Problema a resolver >> Indica a qué hora se ve pasar el colectivo por la curva en el texto «Polvo de estrellas».

Fragmento para leer >>
--------------------
Polvo de estrellas




 Si, como enseñan los Sabios Gurúes y los Sabios Físicos Cuánticos (y los menos sabios maestros de autoayuda) es verdad que uno hace el mundo con lo que tiene dentro de la cabeza yo me hice un mundo blandito, inseguro, imprevisible. Todos los días hay un ratito en que lo veo derretirse: mucho de lo que ayer estaba hoy no está, algo en lo que ayer creía hoy se volvió una estupidez, los buenos de ayer hoy son los malos y así con casi todo. El mundo tal como es me dura un día: me duermo, durante la noche las cosas se mueven y al otro día algo es distinto. Pocas son las cosas que  mañana serán iguales a lo que fueron hoy. Así no hay quien pueda tener futuro, che.
  
  A veces suelo mirar de reojo los mundos que otros se hicieron y me quedo un ratito mirando aquellos que son bien distintos al mío: sólidos, llenos de certezas, de cosas y gente que son buenas y otras que son malas, de horarios que se cumplen, de previsiones acertadas, de proyectos que se realizan, de balances que cierran, mundos, en fin, que funcionan al pie de la letra.
 Y no es que pueda decir que sienta envidia, lo que se dice envidia. No. Pero, que se yo, siempre andamos deseando lo que no tenemos aunque en el fondo lo despreciemos.  Nos hacemos el mundo que nos corresponde por naturaleza (o sea los genes o los astros, como se quiera mirarlo), pero de todo nos cansamos, también de nosotros mismos y hasta hay días que, es un decir, nos gustaría ser otro. Por eso, para esos días, me busqué algunas regularidades y rutinas a las que recurro para sentir que hay algunas cosas fijas, confiables, previsibles y que no todo en mi mundo es polvo de estrellas que puede borrarse de un soplido.

 En estos días mi certeza preferida trancurre por la tarde: un poco antes de las 7 salgo de casa y camino los 800 mts. que me separan de la ruta. Cuando llueve o nieva o hay mucha ceniza no es tan lindo pero en estos días frescos y soleados es hermoso atravesar los campitos llenos de retamas y lupinos, mirando las montañas verdes contra el cielo azul, limpio, intenso. Y antes de llegar a la ruta, sin cruzar el alambre, me siento en la Piedra Grande, respiro profundo y escucho un ratito el silencio. Cuando empiezo a oír un motor grande que sube con esfuerzo el cerro, miro el reloj Cole, que me regaló mi hija, que suele decir a veces 7 y 21 o y 22 o y 19, muy pocas veces más o menos. Y entonces, cuando a las 7 y 25 veo el colectivo dar vuelta la curva, rojo, grandote, imponente, me paro y empiezo a caminar para casa. Satisfecho? Más tranquilo? En paz? No se si tanto. Pero si se que por la noche, cuando me acueste, creeré firmemente que mañana más o menos a las 7 y 25 el colectivo volverá a pasar de nuevo.
--------------------
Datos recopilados
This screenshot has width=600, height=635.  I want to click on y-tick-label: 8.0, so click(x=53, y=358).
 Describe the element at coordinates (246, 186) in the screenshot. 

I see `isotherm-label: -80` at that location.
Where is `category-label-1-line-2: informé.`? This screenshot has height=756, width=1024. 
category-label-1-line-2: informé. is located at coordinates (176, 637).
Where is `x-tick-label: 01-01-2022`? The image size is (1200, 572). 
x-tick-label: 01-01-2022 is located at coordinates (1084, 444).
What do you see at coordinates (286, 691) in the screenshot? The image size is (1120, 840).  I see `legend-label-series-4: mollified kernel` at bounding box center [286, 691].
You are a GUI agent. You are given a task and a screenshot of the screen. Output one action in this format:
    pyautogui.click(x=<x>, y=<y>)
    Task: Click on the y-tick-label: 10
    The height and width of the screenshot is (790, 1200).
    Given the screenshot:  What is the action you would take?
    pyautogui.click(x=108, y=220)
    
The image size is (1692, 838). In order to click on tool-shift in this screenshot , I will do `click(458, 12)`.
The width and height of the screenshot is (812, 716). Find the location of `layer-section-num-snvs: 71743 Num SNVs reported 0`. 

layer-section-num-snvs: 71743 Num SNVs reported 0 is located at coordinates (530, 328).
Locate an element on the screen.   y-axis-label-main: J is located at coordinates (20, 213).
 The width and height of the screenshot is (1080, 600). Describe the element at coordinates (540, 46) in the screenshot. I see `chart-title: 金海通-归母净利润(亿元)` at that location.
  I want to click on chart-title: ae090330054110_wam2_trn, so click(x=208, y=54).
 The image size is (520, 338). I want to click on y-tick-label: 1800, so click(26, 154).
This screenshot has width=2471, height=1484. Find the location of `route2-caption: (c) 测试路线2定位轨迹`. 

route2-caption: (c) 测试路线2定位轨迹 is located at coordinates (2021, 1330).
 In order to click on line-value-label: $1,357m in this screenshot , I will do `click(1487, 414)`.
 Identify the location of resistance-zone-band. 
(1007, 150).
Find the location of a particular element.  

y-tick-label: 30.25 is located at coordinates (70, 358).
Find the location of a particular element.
--------------------
Respuesta >> A las 7 y 25.